> [Required action]
Taking the listing below, restate word for word each line from the line with "Click the Go search button" to the line with "Task: Expand the Call3bet folder node", ends included, and stop there.

> [Given data]
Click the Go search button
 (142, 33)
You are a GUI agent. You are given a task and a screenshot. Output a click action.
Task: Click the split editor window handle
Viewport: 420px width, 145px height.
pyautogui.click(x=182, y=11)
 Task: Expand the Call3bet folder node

...

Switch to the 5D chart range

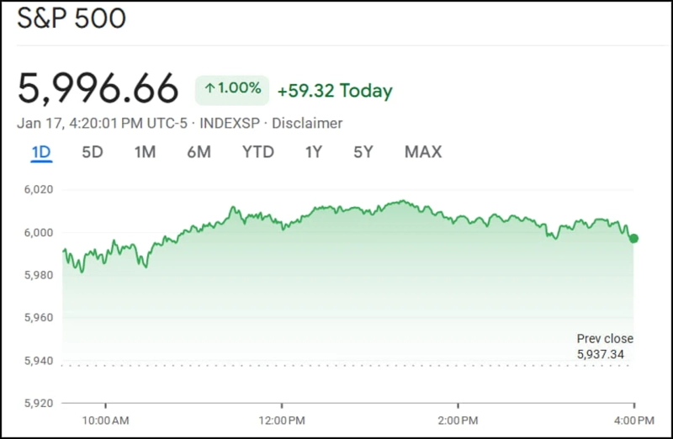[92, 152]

* * *

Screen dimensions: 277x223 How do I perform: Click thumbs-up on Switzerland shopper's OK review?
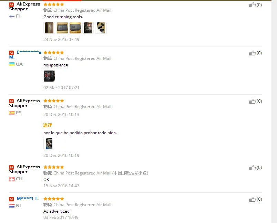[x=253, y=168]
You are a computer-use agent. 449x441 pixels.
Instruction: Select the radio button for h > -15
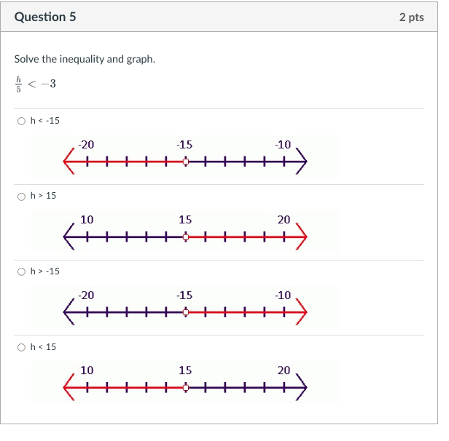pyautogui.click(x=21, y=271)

> [Written response]
Click the Go search button
 (142, 33)
You are a GUI agent. You are given a task and a screenshot. Output a click action.
Task: Click the split editor window handle
Viewport: 420px width, 145px height.
pyautogui.click(x=182, y=11)
 Task: Expand the Call3bet folder node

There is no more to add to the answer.